The following explains the syntactic structure for the LIMIT and OFFSET clauses:
LimitOffsetClauses := 'LIMIT' Integer ('OFFSET' Integer)? |
'OFFSET' Integer ('LIMIT' Integer)?
The LIMIT
clause starts with the keyword LIMIT
and is followed by an integer that defines the limit. Similarly, the OFFSET
clause starts with the keyword OFFSET
and is followed by an integer that defines the offset. Furthermore:
The LIMIT
and OFFSET
clauses can be defined in either order.
The limit and offset may not be negatives.
The following semantics hold for the LIMIT
and OFFSET
clauses:
The OFFSET
clause is always applied first, even if the LIMIT
clause is placed before the OFFSET
clause inside the query.
An OFFSET
of zero has no effect and gives the same result as if the OFFSET
clause was omitted.
If the number of actual solutions after OFFSET
is applied is greater than the limit, then at most the limit number of solutions will be returned.

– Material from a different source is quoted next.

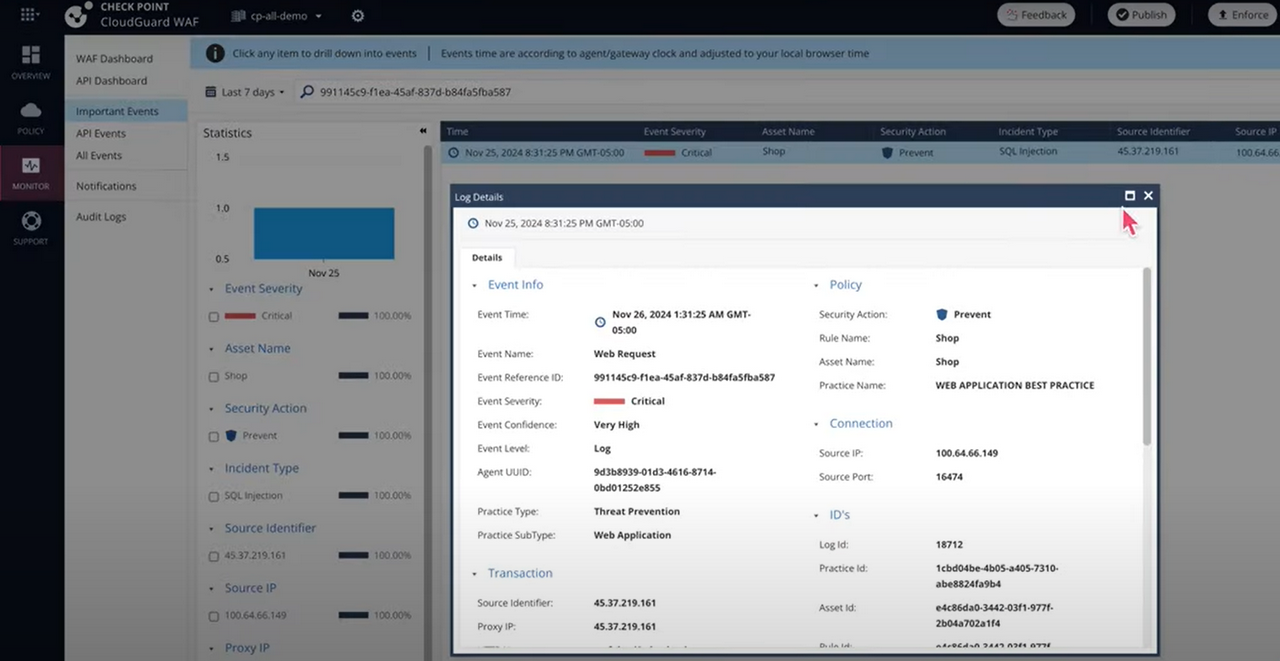Screen dimensions: 1280x661
Task: Click the Enforce button
Action: click(1241, 15)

In the following query, the first 5 intermediate solutions are pruned from the result (i.e. OFFSET 5
). The next 10 intermediate solutions are returned and become final solutions of the query (i.e. LIMIT 10
).
SELECT n WHERE (n) LIMIT 10 OFFSET 5
Grouping and Aggregation
GROUP BY allows for grouping of solutions and is typically used in combination with aggregation to aggregate over groups of solutions instead of over the total set of solutions.
The following explains the syntactic structure of the GROUP BY
clause:
GroupByClause := 'GROUP' 'BY' {GroupTerm ','}+
GroupTerm := Expression ('AS' Variable)?
The GROUP BY
clause starts with the keywords GROUP BY and is followed by a comma-separated list of group terms. Each group term consists of:
- An expression.
- An optional variable definition that is specified by appending the keyword AS and the name of the variable.

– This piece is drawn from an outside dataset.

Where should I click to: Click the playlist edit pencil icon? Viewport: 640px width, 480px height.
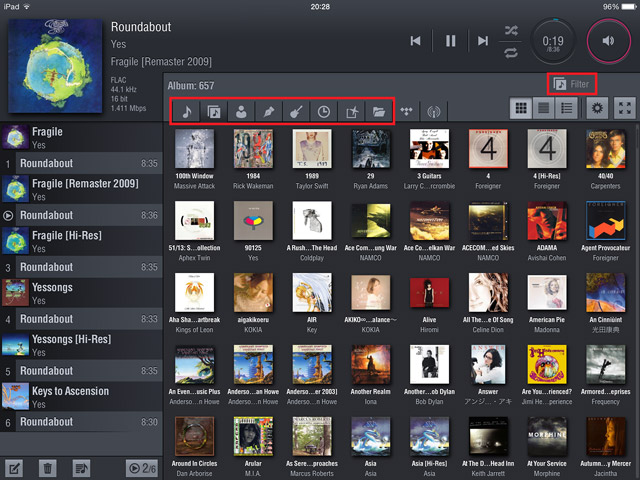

Consider the following query:
SELECT n.firstName, COUNT(*), AVG(n.age)
WHERE (n WITH type = 'Person')
GROUP BY n.firstName
Matches are grouped by their values for n.firstName
. For each group, the query selects n.firstName
(i.e. the group key), the number of solutions in the group (i.e. COUNT(*)
), and the average value of the property age for vertex n (i.e. AVG(n.age)
).
Assigning Variable Name to Group Expression
It is possible to assign a variable name to any of the group expression, by appending the keyword AS
and a variable name. The variable name can be used in the SELECT
to select a group key, or in the ORDER BY
to order by a group key. See the related section later in this document.
SELECT nAge, COUNT(*)
WHERE
(n WITH type = 'Person')
GROUP BY n.age AS nAge
ORDER BY nAge
Multiple Terms in GROUP BY
It is possible that the GROUP BY
clause consists of multiple terms. In such a case, matches are grouped together only if they hold the same result for each of the group expressions.
Consider the following query:
SELECT n.firstName, n.lastName, COUNT(*)
WHERE (n WITH type = 'Person')
GROUP BY n.firstName, n.lastName
Matches will be grouped together only if they hold the same values for n.firstName
and the same values for n.lastName
.
GROUP BY and NULL values
The group for which all the group by expressions evaluate to null is ignored and does not take part in further query processing. However, a group for which some expressions evaluate to null but at least one expression evaluates to a non-null value, is not ignored and takes part in further query processing.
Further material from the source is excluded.